— Погиб сын владельца аптеки. Он работал в революционном Красном кресте. «Они» пленных не берут.
— Мальчик мой!
Он целовал старческие руки, загрубевшие за время разлуки.
— Мне кажется, они пахнут пороховым дымом.
— Да они и должны пахнуть. Мы защищались. Я стреляла. Делала все, что нужно. Почему ты так поздно?
— Поезд запоздал, а потом и я заблудился. Москва показалась мне совершенно незнакомым городом, и не знаю я этот район. Какой страшный город! Я видел сожженные дома, видел, как везли трупы.
— Трупов много, Павлуша. Победа за ними: они постарались.
— Мама, а что будет с тобой? Ведь они отомстят.
Только теперь, в родном городе, над которым производилась расправа, он понял, что опасность близка, она может вырасти из-под земли, свалиться с потолка, отделиться от стен, она, как зловещий запах, проникает все. Он смотрел в глаза, гладил руки и целовал мать. Он снова был покорён тем, всегда единым, как мания, упругим и всеобъемлющим, как усилие гипнотизера, настроением, которым была неизменно окружена Аполлинария Михайловна. Чувство, овладевшее сыном, походило на какое-то действенное соболезнование, к нему примешивалось и тщеславие.
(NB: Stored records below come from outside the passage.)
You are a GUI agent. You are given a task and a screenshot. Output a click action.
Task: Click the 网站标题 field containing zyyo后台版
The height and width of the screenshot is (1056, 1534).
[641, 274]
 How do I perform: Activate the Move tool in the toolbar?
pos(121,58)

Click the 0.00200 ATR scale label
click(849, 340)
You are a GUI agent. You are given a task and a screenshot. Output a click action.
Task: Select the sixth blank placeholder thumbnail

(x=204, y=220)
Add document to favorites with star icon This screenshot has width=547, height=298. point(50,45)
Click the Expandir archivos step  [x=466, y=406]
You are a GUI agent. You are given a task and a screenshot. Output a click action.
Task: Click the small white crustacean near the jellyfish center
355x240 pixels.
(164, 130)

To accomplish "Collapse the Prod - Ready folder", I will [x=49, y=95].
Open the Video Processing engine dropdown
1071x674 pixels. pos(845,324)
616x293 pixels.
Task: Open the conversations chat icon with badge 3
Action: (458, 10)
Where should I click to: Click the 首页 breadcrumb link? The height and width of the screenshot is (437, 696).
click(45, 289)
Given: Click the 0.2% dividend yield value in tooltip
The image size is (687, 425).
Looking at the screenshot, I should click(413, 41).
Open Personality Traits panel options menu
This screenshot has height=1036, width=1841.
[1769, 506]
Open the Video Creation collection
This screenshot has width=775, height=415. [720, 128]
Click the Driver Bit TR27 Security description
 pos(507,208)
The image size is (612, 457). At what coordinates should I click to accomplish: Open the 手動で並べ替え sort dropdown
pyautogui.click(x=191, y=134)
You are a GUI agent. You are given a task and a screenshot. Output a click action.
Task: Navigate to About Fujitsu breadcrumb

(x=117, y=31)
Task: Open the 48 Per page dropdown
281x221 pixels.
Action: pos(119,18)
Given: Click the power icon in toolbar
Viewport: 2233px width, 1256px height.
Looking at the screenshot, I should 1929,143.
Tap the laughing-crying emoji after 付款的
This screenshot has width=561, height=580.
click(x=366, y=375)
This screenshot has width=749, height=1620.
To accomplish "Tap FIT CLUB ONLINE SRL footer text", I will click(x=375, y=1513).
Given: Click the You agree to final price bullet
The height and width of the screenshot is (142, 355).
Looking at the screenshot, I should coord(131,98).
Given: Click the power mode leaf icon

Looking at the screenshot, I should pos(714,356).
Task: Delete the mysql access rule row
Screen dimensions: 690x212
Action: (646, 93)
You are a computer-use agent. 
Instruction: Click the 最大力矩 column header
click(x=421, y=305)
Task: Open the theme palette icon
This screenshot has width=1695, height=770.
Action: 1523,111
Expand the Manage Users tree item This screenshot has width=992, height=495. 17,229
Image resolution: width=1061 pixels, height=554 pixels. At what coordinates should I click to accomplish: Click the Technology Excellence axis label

Вот хоть бы, и сейчас: в квартире, где все набились, как сельди в бочке, им предоставили отдельную комнату.
— Как они мне отомстят, я — старая. Меня трудно запугать даже самым страшным: она и так близка.
— Мама!
— Ну, молчу, молчу, знаю, ты не любишь… Ну, да ничего со мной не будет. Я старой конспиративной выучки Александра Михайлова… И еще пригожусь товарищам. Ты знаешь, мы не успели деньги выручить из банка, эта сложная операция требует времени, а тут все было закрыто… Ну, ничего, они теперь больше пригодятся, теперь сотни людей должны будут навастривать лыжи… за границу или куда…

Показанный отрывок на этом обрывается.